## THE REQUEST
Format the listing from the line with "Where should I click to: Click" to the line with "Where should I click to: Select" as a Markdown table with the columns n and Line, numbering each row and skipping blank lines. Leave the pictures out.

## AVAILABLE DATA
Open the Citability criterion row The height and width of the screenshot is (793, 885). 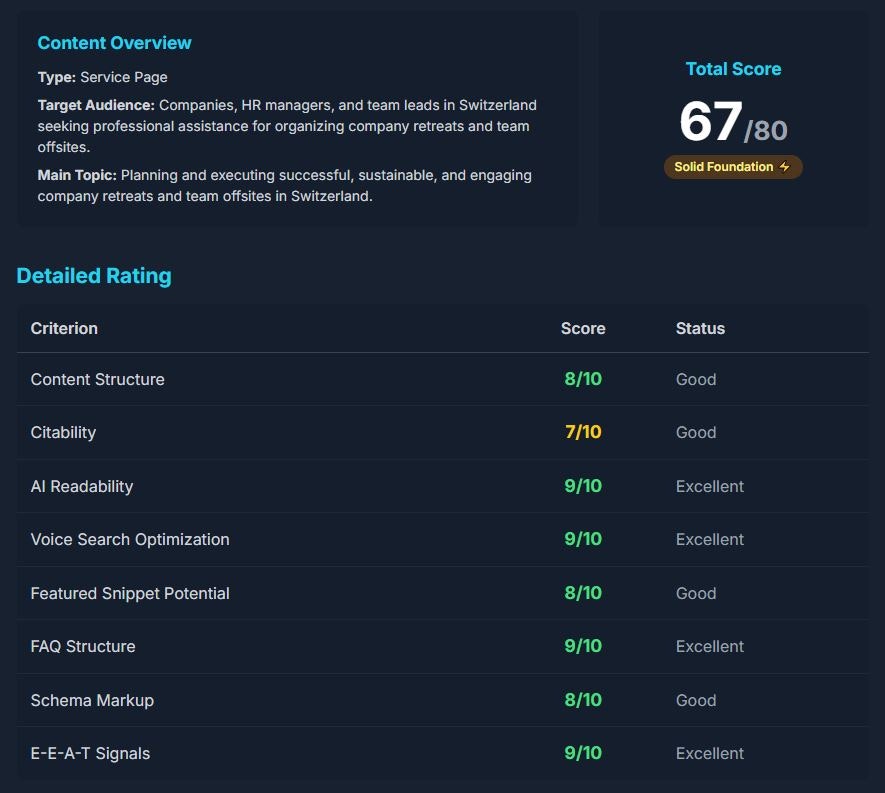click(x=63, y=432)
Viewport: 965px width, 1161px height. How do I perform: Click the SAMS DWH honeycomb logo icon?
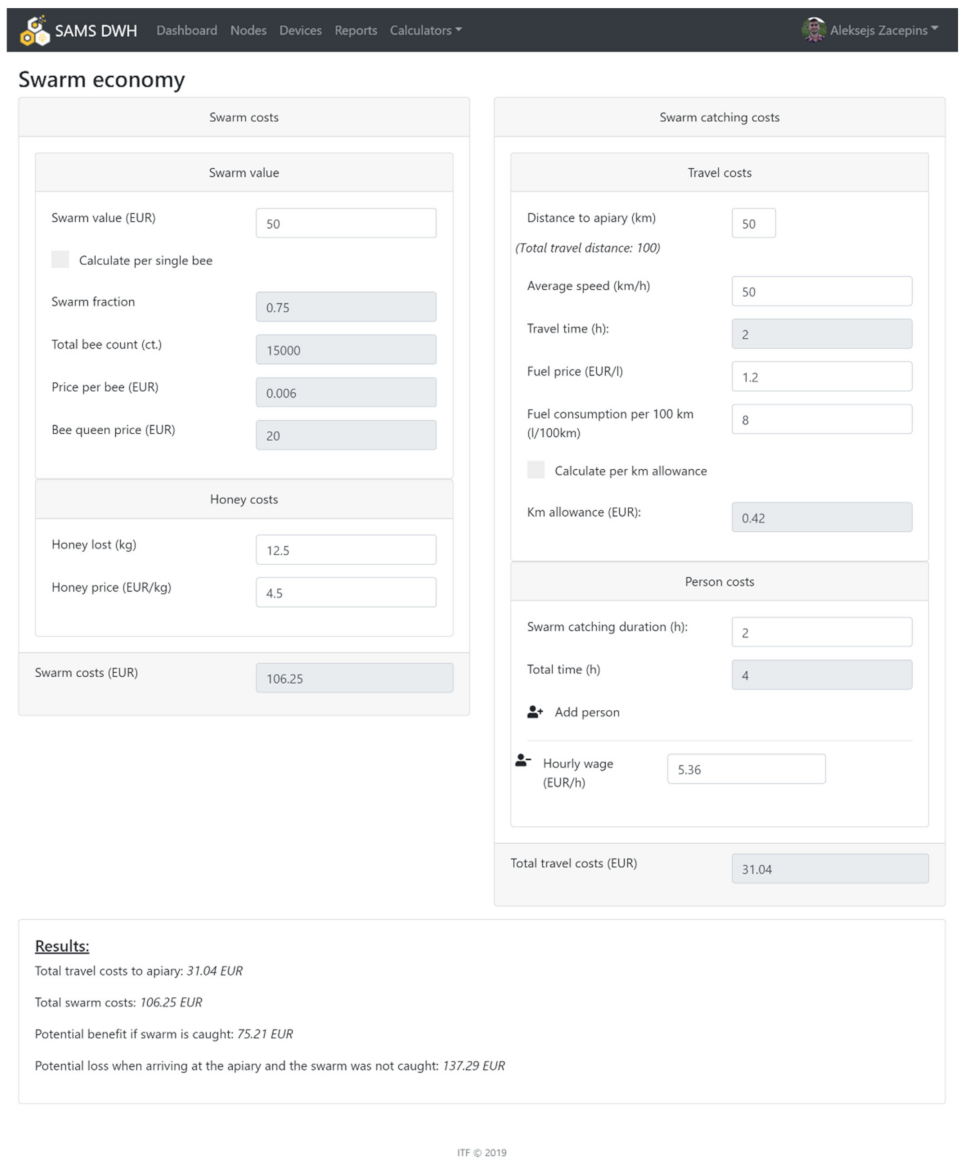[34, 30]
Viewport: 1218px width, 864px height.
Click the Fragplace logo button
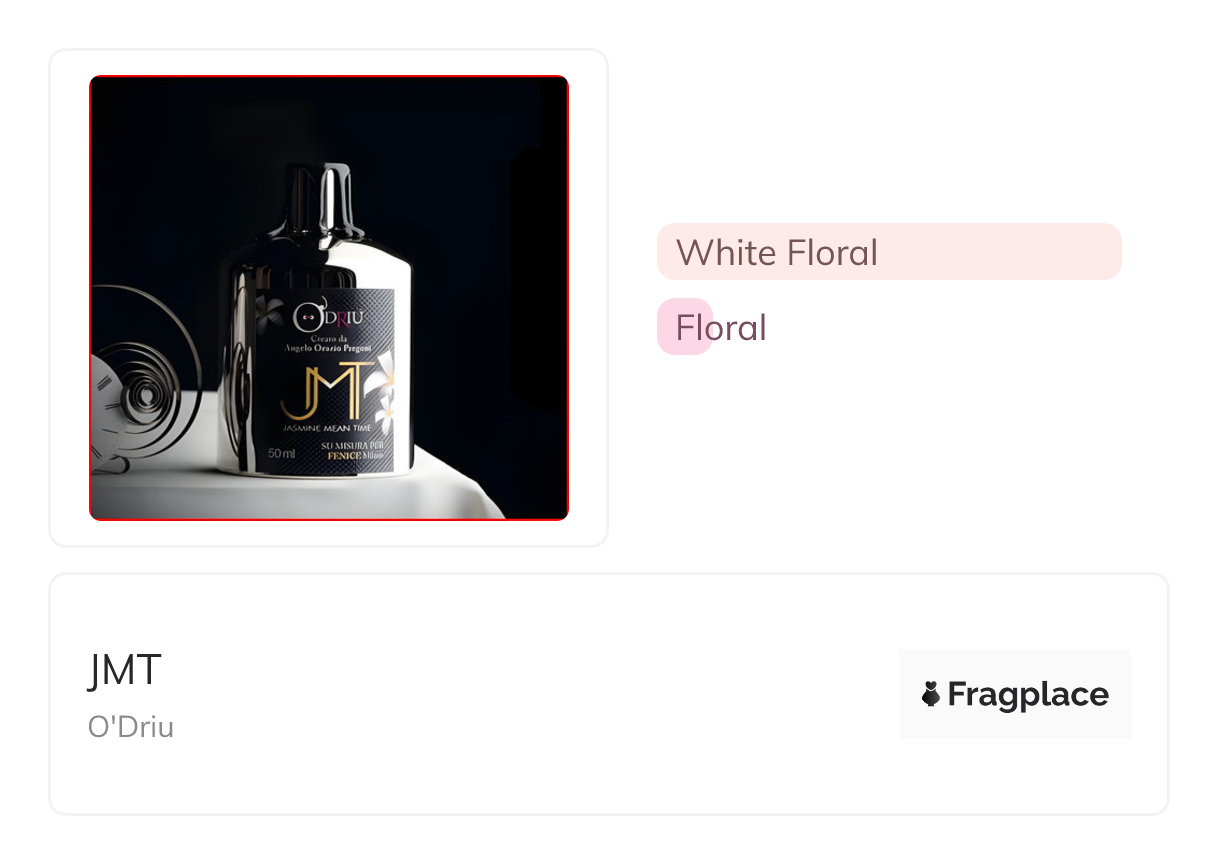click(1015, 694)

==

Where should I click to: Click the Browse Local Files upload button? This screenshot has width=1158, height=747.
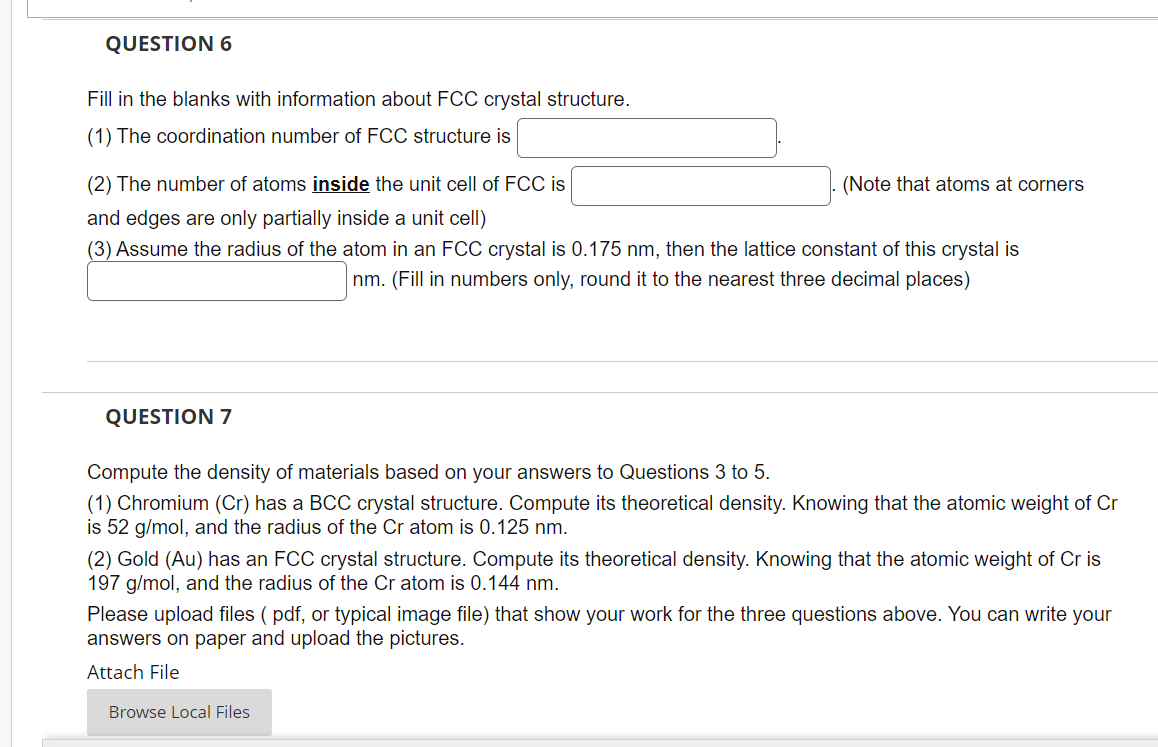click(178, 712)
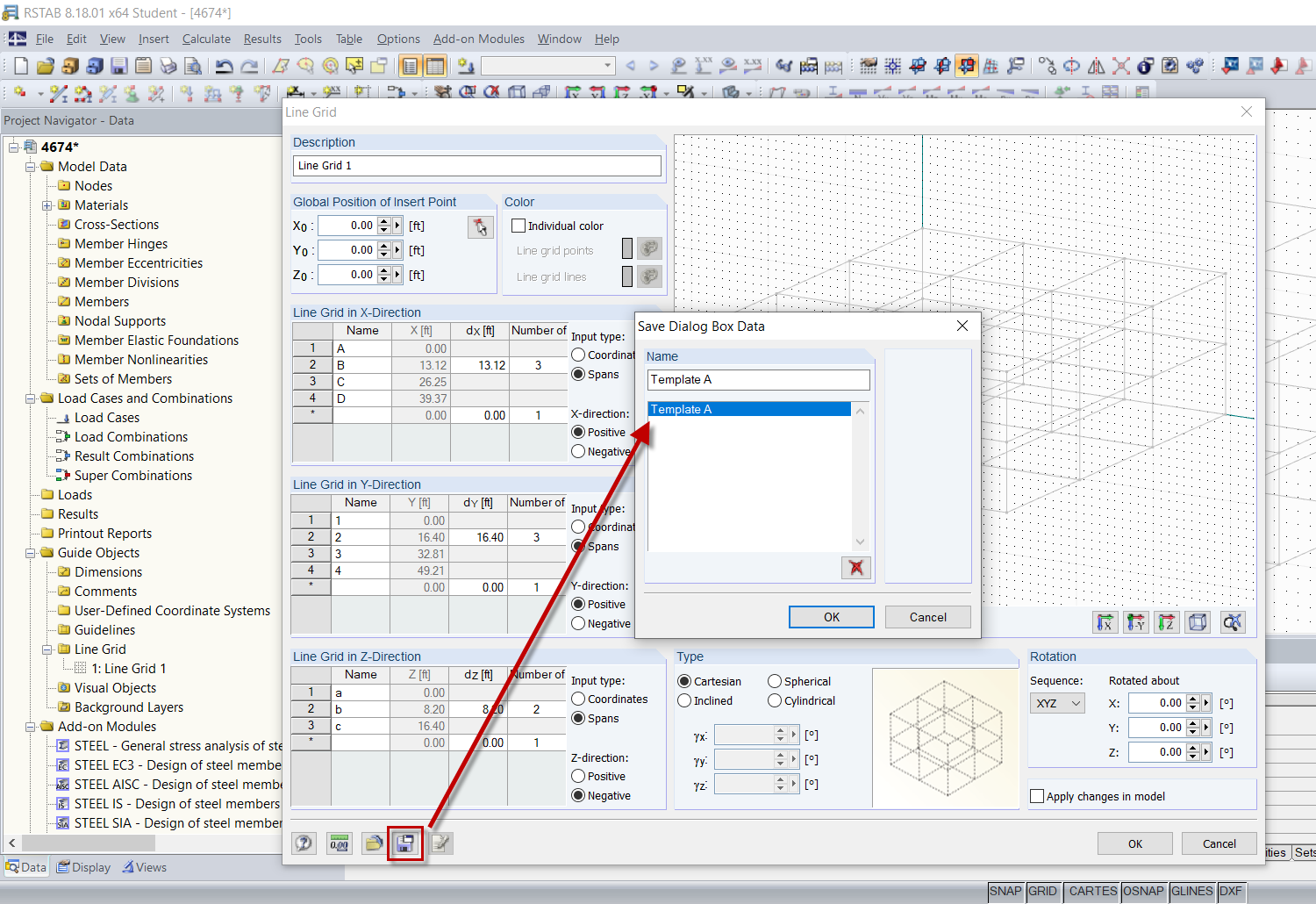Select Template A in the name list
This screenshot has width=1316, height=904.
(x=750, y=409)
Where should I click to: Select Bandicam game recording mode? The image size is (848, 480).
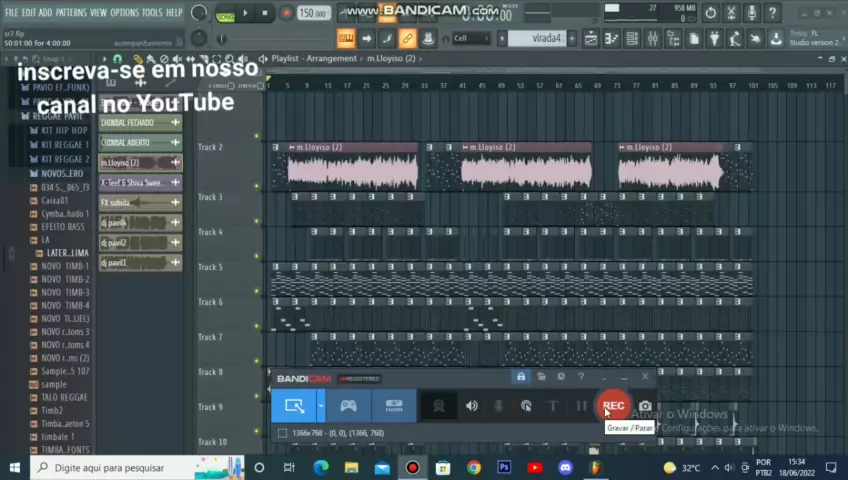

## CORRECT ANSWER
| n | Line |
|---|---|
| 1 | Where should I click to: Click the Browse Local Files upload button? This screenshot has width=1158, height=747. |
| 2 | click(178, 712) |
| 3 | Select Template A in the name list |
| 4 | This screenshot has width=1316, height=904. |
| 5 | (x=750, y=409) |
| 6 | Where should I click to: Select Bandicam game recording mode? The image size is (848, 480). |